Bu anlaşma, terbiyesini aldığım asgari medeniyet ölçülerinden doğmuş olabilir ama medeniyet ve değişen tanımlarıyla karşıma komşu vs olarak çıkacak tanrı kullarının çoğunun artık ayırtında ya da umurunda olmayacağı gün gibi aşikar.

Yani elimde geçersiz bir anlaşma, kucağımda gayrı meşru çocuk gibi peydahlanan tepkilerimle işin ucunda kalakalmak var.

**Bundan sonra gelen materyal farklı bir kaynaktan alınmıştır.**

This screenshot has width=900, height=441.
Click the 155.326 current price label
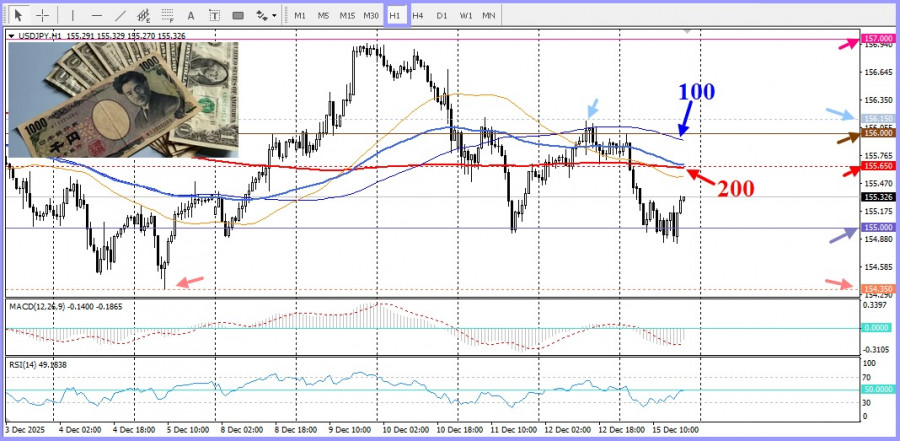pos(877,198)

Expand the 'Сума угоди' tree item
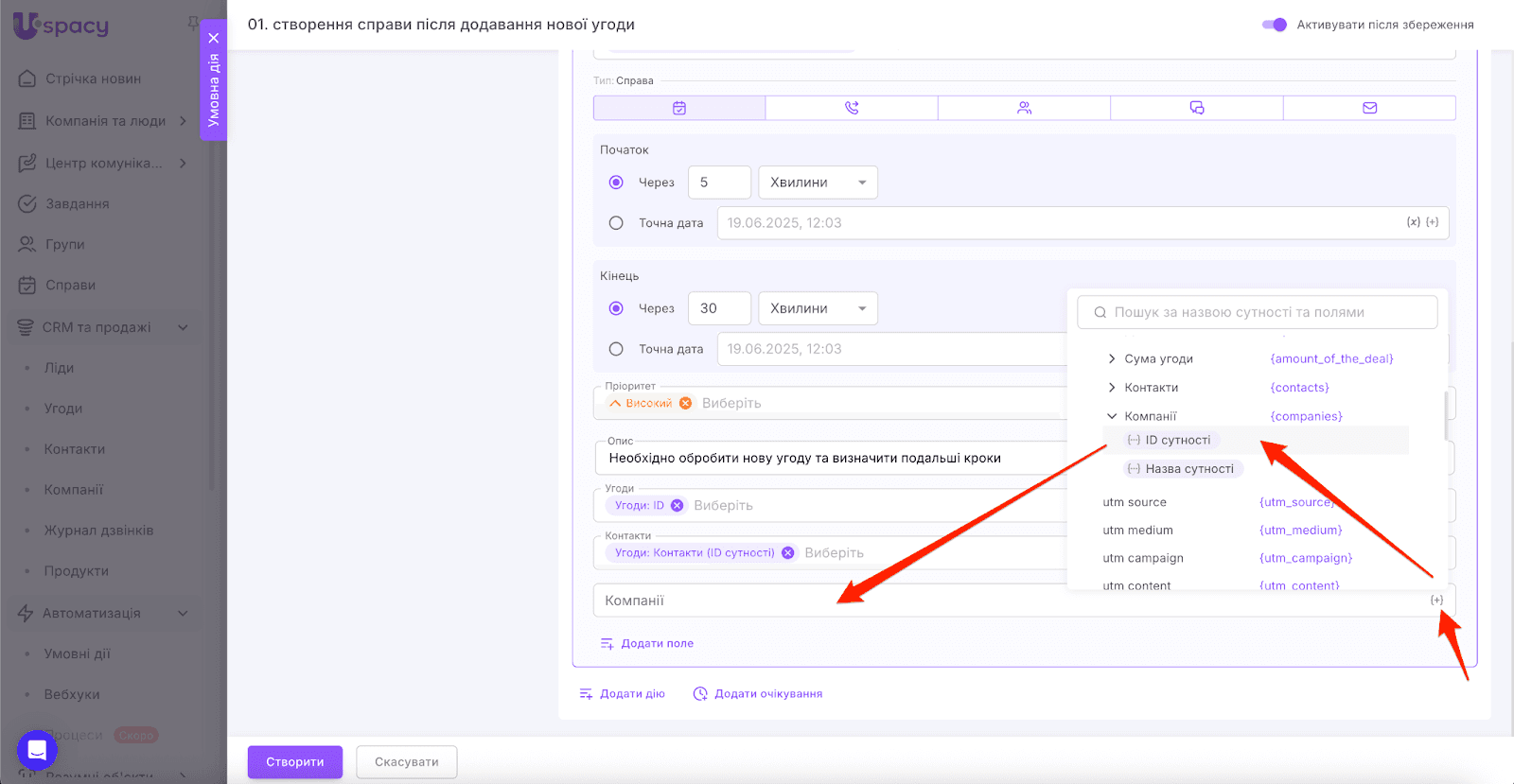(x=1112, y=359)
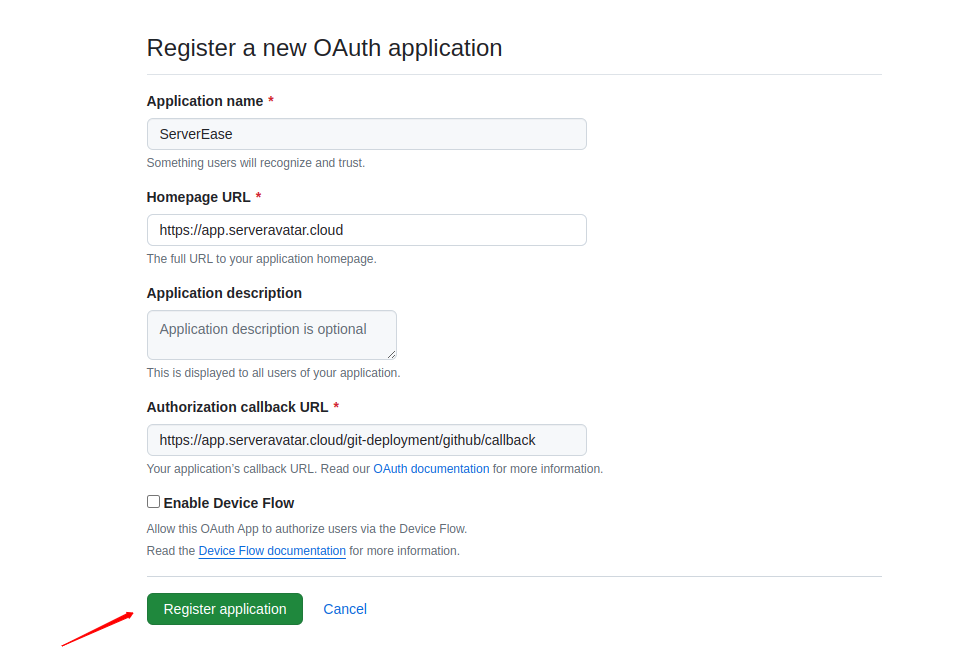Click the "displayed to all users" hint text
Image resolution: width=976 pixels, height=665 pixels.
click(273, 373)
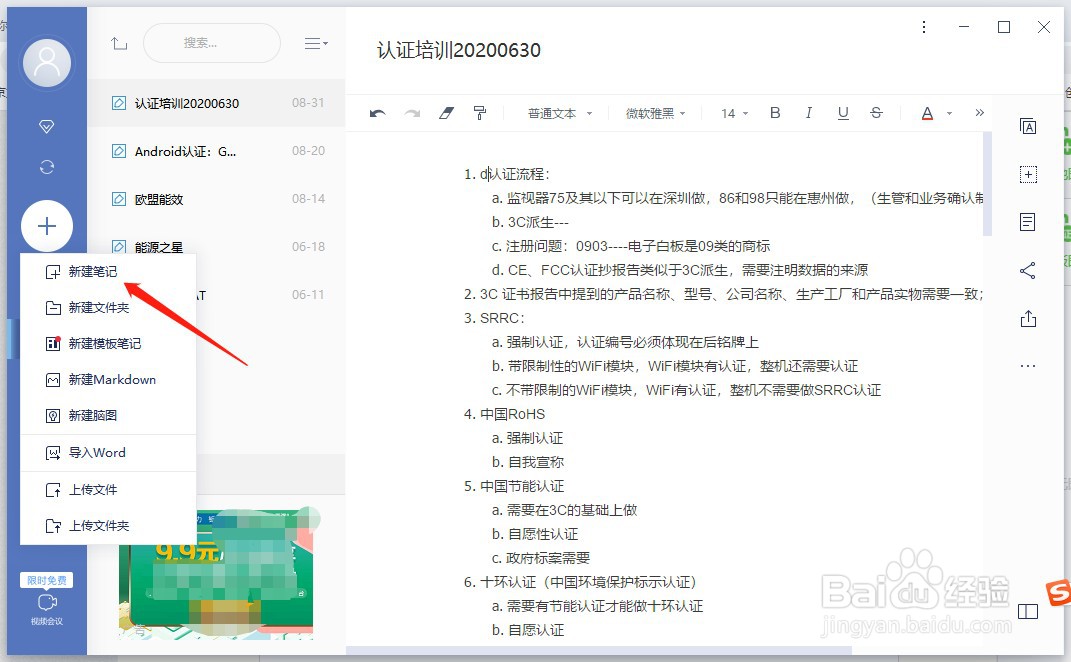
Task: Open the translate icon on right panel
Action: click(x=1028, y=127)
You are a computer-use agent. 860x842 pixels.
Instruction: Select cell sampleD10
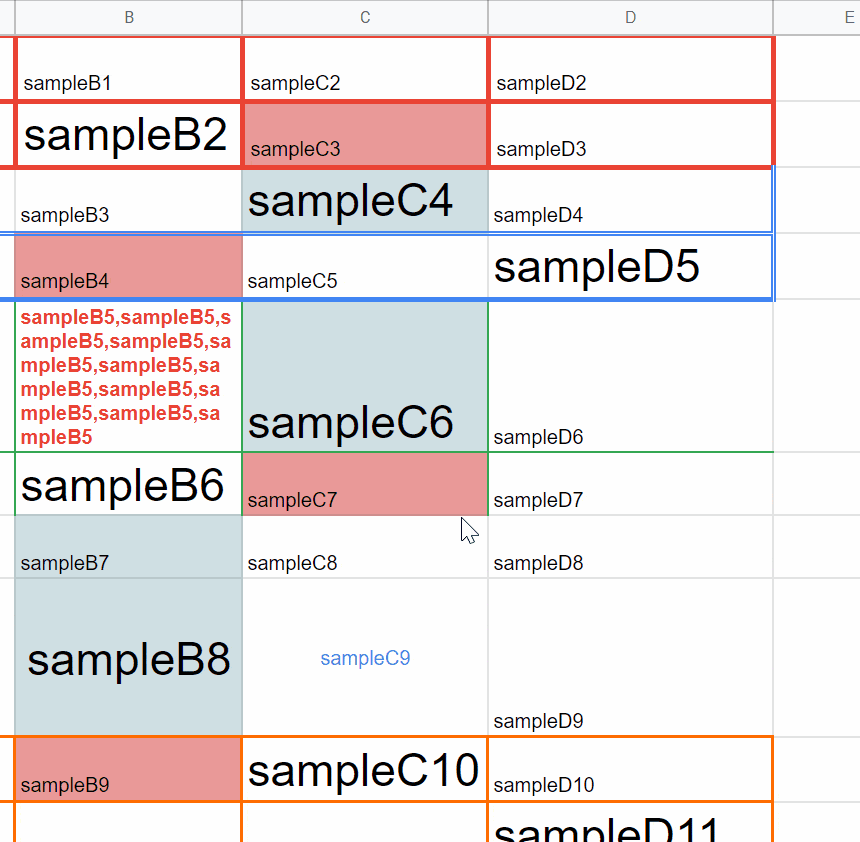tap(630, 770)
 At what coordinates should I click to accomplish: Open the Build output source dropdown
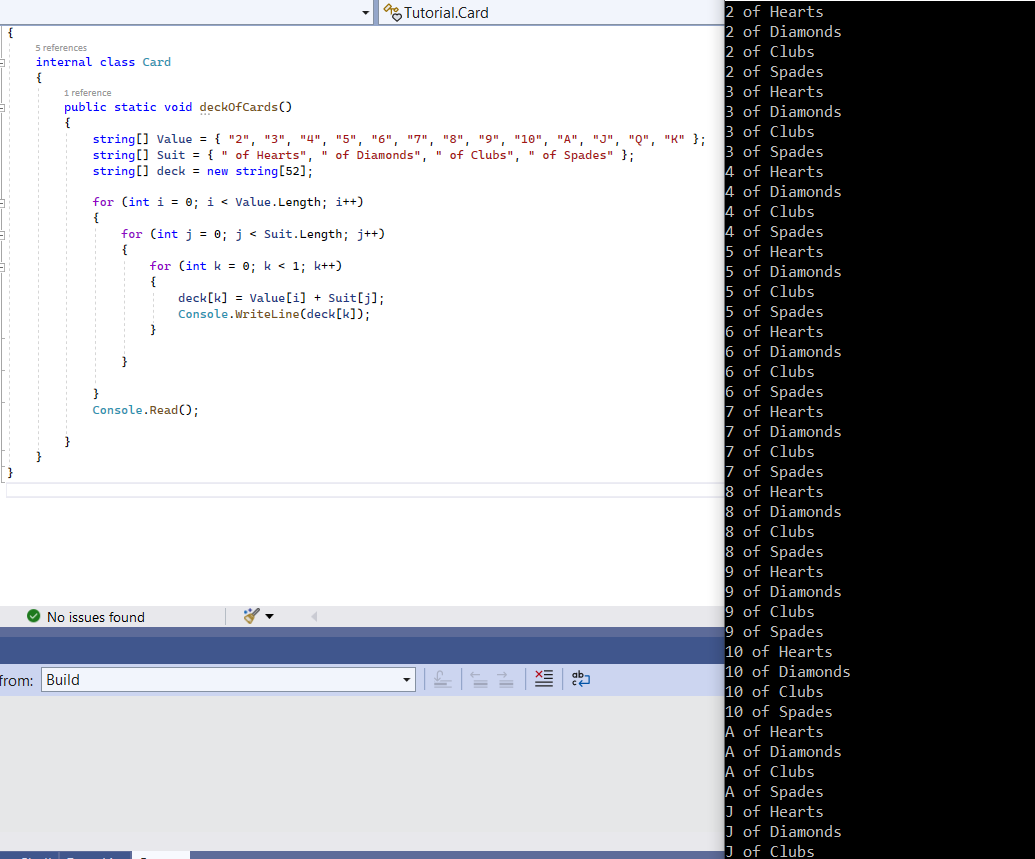pyautogui.click(x=407, y=679)
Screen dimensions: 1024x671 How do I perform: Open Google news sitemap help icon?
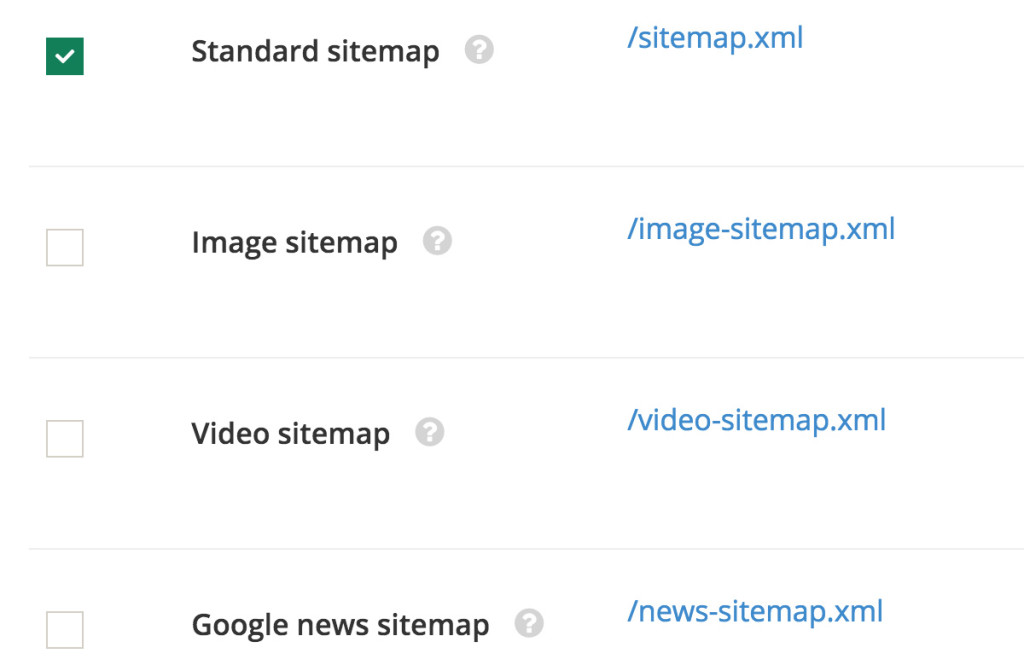[x=529, y=623]
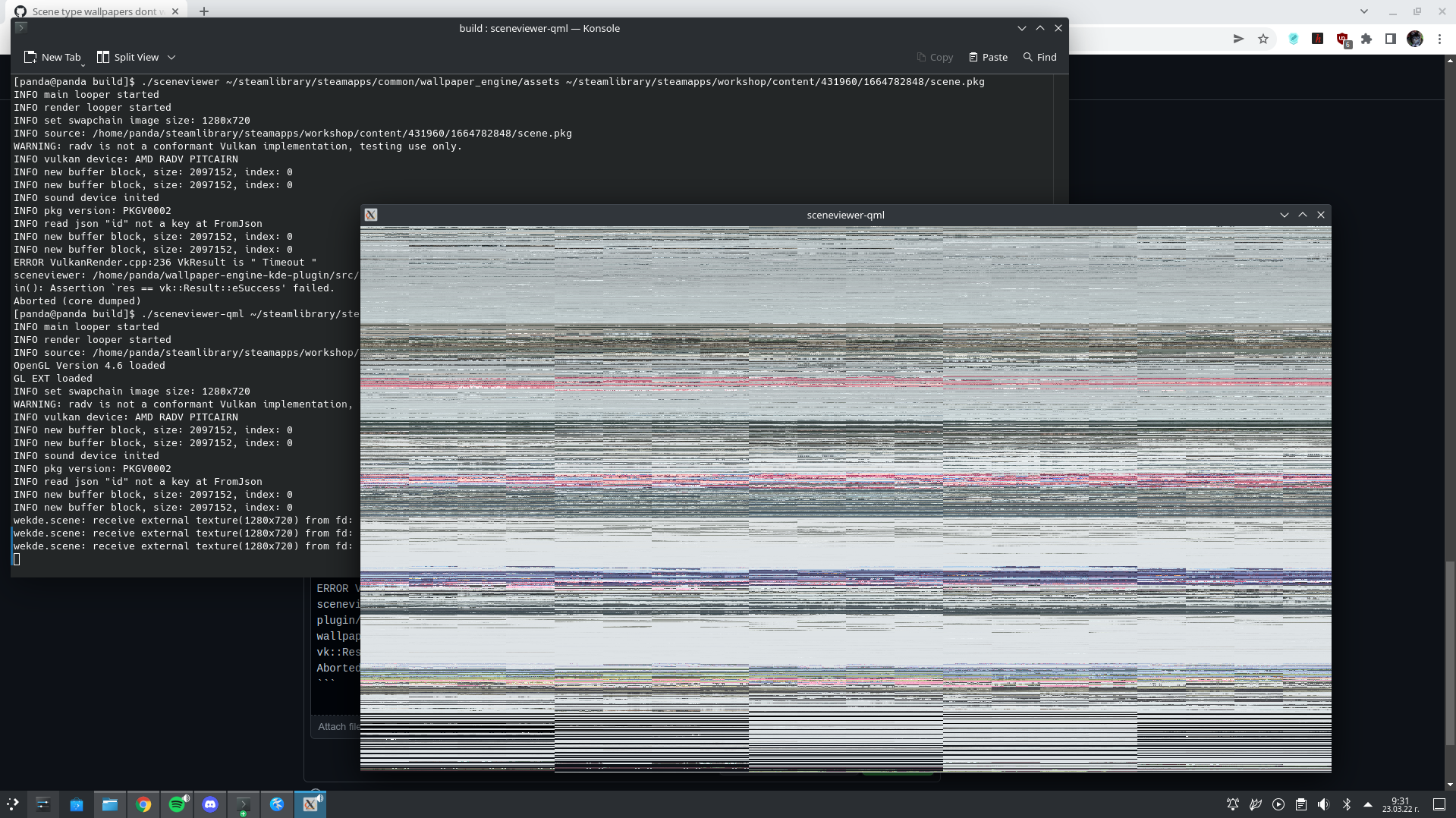1456x818 pixels.
Task: Launch Spotify from the taskbar
Action: [x=177, y=805]
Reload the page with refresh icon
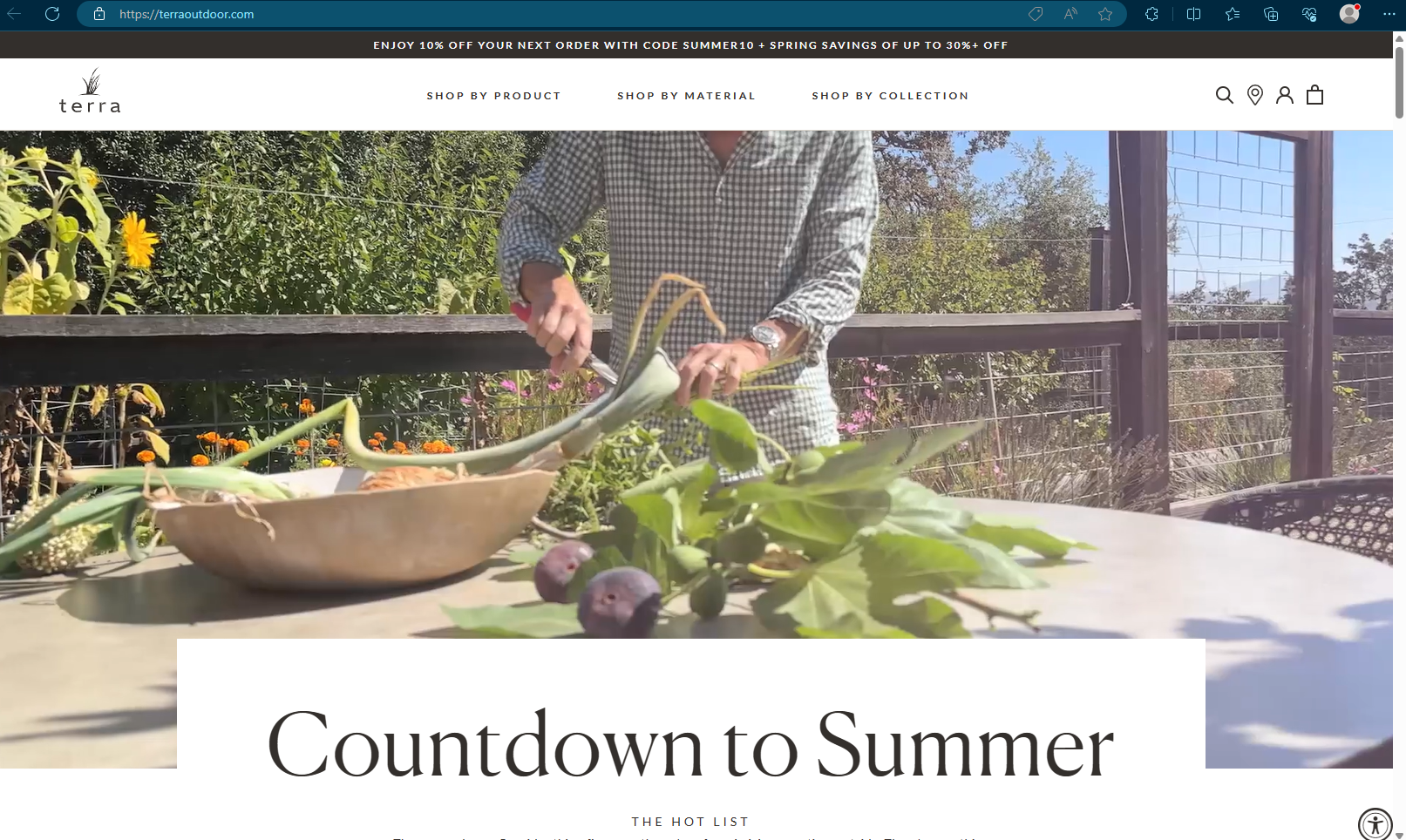 click(52, 14)
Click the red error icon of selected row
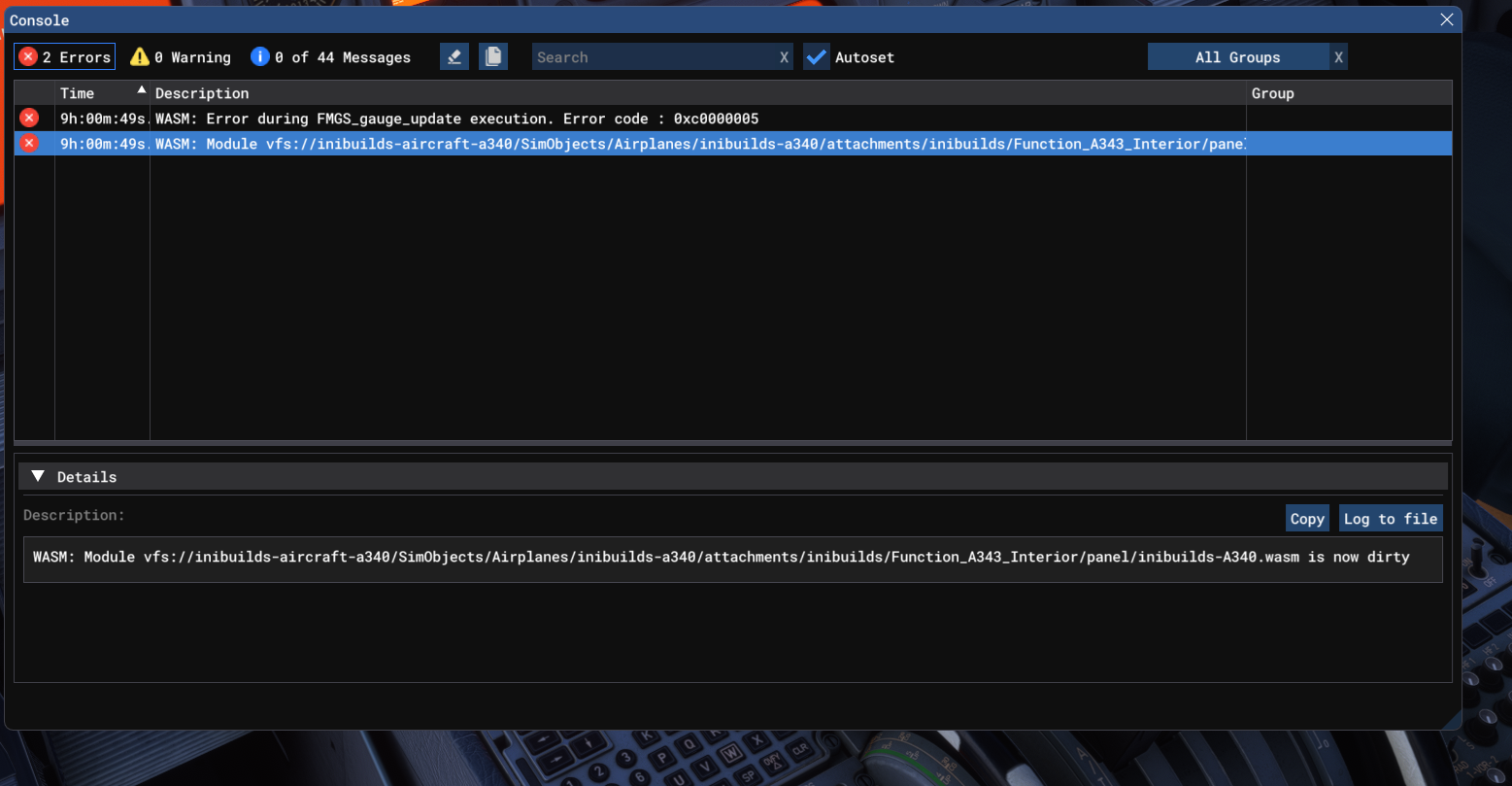This screenshot has width=1512, height=786. click(29, 144)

Mahalle kavgalarına girişmeyeceğim gibi kaçıp gitmek de (aynı şeyin tekrarlamayacağı nereye, nasıl?) söz konusu olmadığına göre seçenekler daralıyor.

Kızgınlığımı yutarım, içim içimi yer de yer.

Bastırmadan, ıslah etmeye kalkmadan, çareler dayamadan kulağımı ona açar, bana insanlar hakkında değil (oturmuş hükümlerimin söyleyebileceği hiçbir yeni şey yok), dönüp kendime dair söylediklerini dinledikten sonra onu geldiği gibi kendi kendine yatışmaya bırakıp serinlemiş bir yürekle işime bakarım.

*

Bu sırada müzik çoktan kesildi. Denize gitmiş olmalılar. İsveçlilerin gövdeleri dün akşam ıstakoza dönmüş, kararamadan cılk yaraya çevirecek gibiydi.

Bakalım kanser öncesi aşamada bu akşam ne müzik çalacaklar?